#### Alıştırma Görevleri
A. Kilise ve istismar üzerine yazıdan bir bölümü kopyalayın: "Papa geçen hafta" sözlerinin geçtiği yerden başlayın, "aksine maliyeti var." sözlerinden sonra durun.
B. Kilise ve istismar üzerine yazıyı bittiği yerden sürdürün.

#### Kaynak

====

Yanlışlara takdis halesi giydirmemeliyiz. Eflatun'un nazariyatı gibi Kilise babalarının bidatı da aşılamazsa insanlığın tekamülü önünde büyük bir engel/eşik oluşturur. Yanlışlığı ispatlanmış umde veya kurallara körü körüne bağlı kalmak insanlığın tekamülüne zincir vurmaktır. İdealizm adına da yapılsa bu böyledir. Katolik ülkeler fiilen boşanma yasağını kaldırmış, aşmıştır. Zira fıtrata aykırıdır. Lakin Kilise hala celibacy dedikleri rahiplerin ruhbanlığı meselesini aşamamıştır. Bu da sıkıntılara ve skandallara neden olmaktadır.
Nitekim, Katolik dünyasının ruhani lideri Papa Francis, Aileler Festivali nedeniyle İrlanda'ya ziyareti sırasında, kilise içi cinsel istismar suçlarıyla mücadeledeki başarısızlık nedeniyle utandığını ve bunu engelleyemediğini itiraf etmiştir. Papa konuya ilişkin açıklamasında şöyle yakınmıştır, "İğrenç çocuk tacizi suçlarıyla yeterince mücadele edememek Katolik toplumunun acı ve utanç kaynağıdır; bu hisleri paylaşıyorum." Ama postu yakınma makamı değildir.
İrlanda'daki Katolik Kilisesi'nde de bu tür olayların varlığını kabul eden Papa, "güvene ihanet" ve İrlanda'daki istismar kurbanlarının maruz kaldığı "iğrenç" istismar suçlarına karşı derhal önlem alınması gerektiğini söyledi.
İrlanda Başbakanı Papa Francis'in 25-26 Ağustos tarihlerindeki İrlanda ziyareti öncesi çok sert bir uyarı yapmış ve İrlanda'yı 39 yıldır ziyaret eden ilk Papa olan Francis'i kilise içinde çocuk istismarına dahil olup bunu örtbas etmeye çalışanlara karşı eyleme geçmeye çağırmıştı.
BBC'de yer alan habere göre Papa ziyareti sırasında 90 dakika cinsel istismar kurbanlarıyla geçirdi ve kurbanlarla yaptığı görüşmelerde din adamlarının çocuk istismarını "iğrenç" bulduğunu söyledi.
Papa geçen hafta dünyadaki tüm Katoliklere hitaben bir mektup yazmış ve kilisedeki cinsel taciz vahşetini kınadığını söyleyip tüm Katolikleri bu olayların örtbas edilmemesi için birlikte mücadeleye davet etmişti. Günah çıkartma makamında olanlar, celibacy/evlenmeme meselesinde günah çıkartmadıkça bu işler düzelmez. Çarpık olarak kalır. Meseleyi temelinden düzeltmek gerekiyor. Bu da din adamlarının fıtratını serbest bırakmak ve buna hukuki bir statü (evlenebilme hakkı) kazandırmakla gerçekleşir. Vatikan'ın eski Washington Büyükelçisi Başpiskopos Carlo Maria Vigano, kilise bünyesindeki çocuklara yönelik cinsel istismara göz yumduğu gerekçesiyle Papa Franciscus'u istifaya davet etti. Sadece Papa değil Kilise de bunca yanlışından dolayı kendini gözden geçirmeli ve bidat öncesine dönmelidir. İnsan fıtratıyla inatlaşmanın insanlığa bir yararı yok, aksine maliyeti var.

====

#### Alıntılanan Kayıtlar

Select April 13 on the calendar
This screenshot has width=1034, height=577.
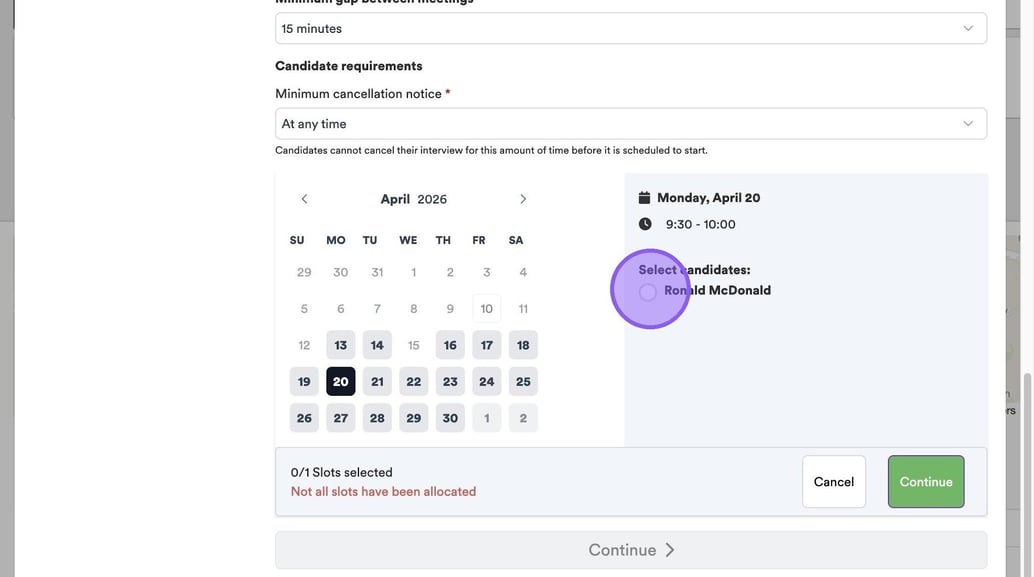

====

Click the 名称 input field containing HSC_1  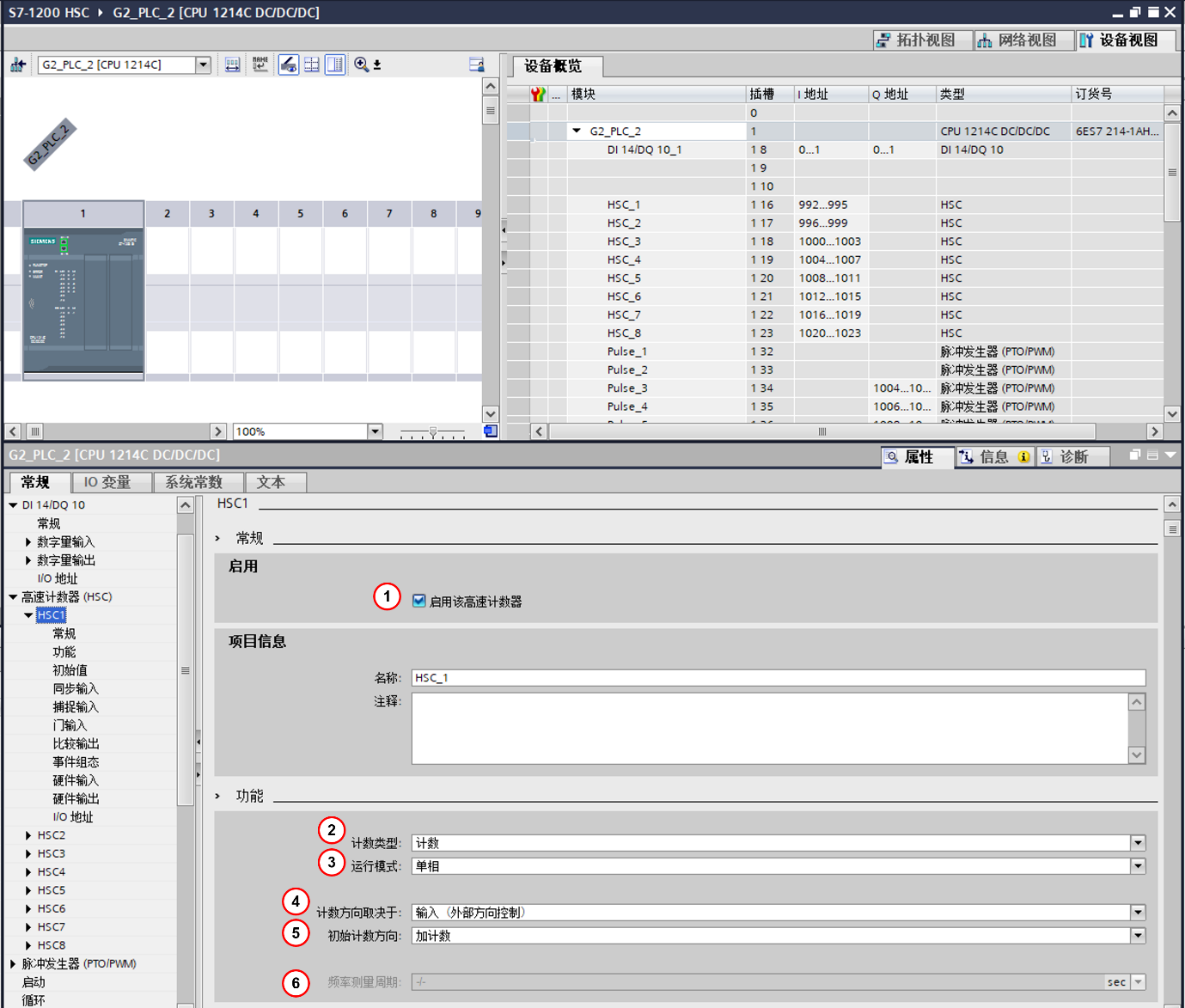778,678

====

#### Nihai Sonuçlar
A.
Papa geçen hafta dünyadaki tüm Katoliklere hitaben bir mektup yazmış ve kilisedeki cinsel taciz vahşetini kınadığını söyleyip tüm Katolikleri bu olayların örtbas edilmemesi için birlikte mücadeleye davet etmişti. Günah çıkartma makamında olanlar, celibacy/evlenmeme meselesinde günah çıkartmadıkça bu işler düzelmez. Çarpık olarak kalır. Meseleyi temelinden düzeltmek gerekiyor. Bu da din adamlarının fıtratını serbest bırakmak ve buna hukuki bir statü (evlenebilme hakkı) kazandırmakla gerçekleşir. Vatikan'ın eski Washington Büyükelçisi Başpiskopos Carlo Maria Vigano, kilise bünyesindeki çocuklara yönelik cinsel istismara göz yumduğu gerekçesiyle Papa Franciscus'u istifaya davet etti. Sadece Papa değil Kilise de bunca yanlışından dolayı kendini gözden geçirmeli ve bidat öncesine dönmelidir. İnsan fıtratıyla inatlaşmanın insanlığa bir yararı yok, aksine maliyeti var.

B.
Mike Pence'in eski adresi böyle ya yeni adresi?
Mike Pence'in eski adresi yani Katoliklik cinsel ve ahlaki bir sapma ile karşı karşıyadır. Yeni adresi olan Evanjelizm ise Yahudilerin güdümüne girdiği için siyasi bir sapma ile karşı karşıya bulunmaktadır. Yahudiler adına siyaset yapmakta ve üretmektedir. Bugün Evanjelikler birçok ahlaki kusuru bünyesinde barındıran Trump ile ortaklar. Bu birlikteliği kendileriyle ve Mesihi ahlakla nasıl bağdaştırıyor, telif ediyorlar, anlamak zor! Bunun cevabı yok. Bu da gösteriyor ki ilkelere ve değerlere değil asabiyete sadakat gösteriyorlar, öze değil kabuğa önem veriyorlar. Halbuki, Mesih'in bir mezhebi olsa bu asabiyet değil adalet olurdu. Dolayısıyla Evanjelizm ruhunu şeytana satmıştır. Trump ile beraberliği ve ortaklığı büyük bir ahlaki sapma ve yozlaşma anlamına geliyor. Hristiyanlık fedakarlık kültürü ve ahlak aşısıdır. Lakin günümüzde bunların yerlerinde yeller esiyor. Bu itibarla Mike Pence'in yeni dini adresi de öteki gibi cılk çıktı.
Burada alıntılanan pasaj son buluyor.